Assignment: When a line in the entries below contains the word "agent", copy that line.
*** Record excerpts ***
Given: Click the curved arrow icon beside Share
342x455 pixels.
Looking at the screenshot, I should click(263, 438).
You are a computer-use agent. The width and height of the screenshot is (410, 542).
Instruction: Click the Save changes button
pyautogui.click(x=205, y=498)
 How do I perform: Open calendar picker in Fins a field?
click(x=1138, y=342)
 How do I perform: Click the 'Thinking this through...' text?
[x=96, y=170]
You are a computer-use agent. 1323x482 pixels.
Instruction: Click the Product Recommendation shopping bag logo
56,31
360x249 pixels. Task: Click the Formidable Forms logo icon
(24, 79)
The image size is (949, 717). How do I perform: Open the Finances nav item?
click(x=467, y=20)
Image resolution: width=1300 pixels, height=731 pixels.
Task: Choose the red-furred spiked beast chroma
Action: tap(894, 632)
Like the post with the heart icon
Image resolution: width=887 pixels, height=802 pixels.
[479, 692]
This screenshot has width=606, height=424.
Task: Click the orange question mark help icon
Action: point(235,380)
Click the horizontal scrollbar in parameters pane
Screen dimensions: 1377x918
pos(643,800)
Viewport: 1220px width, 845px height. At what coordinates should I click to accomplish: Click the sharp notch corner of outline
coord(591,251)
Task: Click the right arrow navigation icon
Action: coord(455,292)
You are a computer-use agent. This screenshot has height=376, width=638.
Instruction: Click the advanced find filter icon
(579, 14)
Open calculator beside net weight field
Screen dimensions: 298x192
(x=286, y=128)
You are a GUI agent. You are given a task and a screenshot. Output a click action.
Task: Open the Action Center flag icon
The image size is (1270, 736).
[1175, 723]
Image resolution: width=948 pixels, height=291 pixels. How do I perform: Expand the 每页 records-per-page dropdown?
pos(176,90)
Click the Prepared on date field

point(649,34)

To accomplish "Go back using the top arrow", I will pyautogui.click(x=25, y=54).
*** End of Record excerpts ***
Response below:
You are a computer-use agent. The width and height of the screenshot is (410, 542).
You are a computer-use agent. 1323x482 pixels.
You are a computer-use agent. This screenshot has height=376, width=638.
You are a GUI agent. You are given a task and a screenshot. Output a click action.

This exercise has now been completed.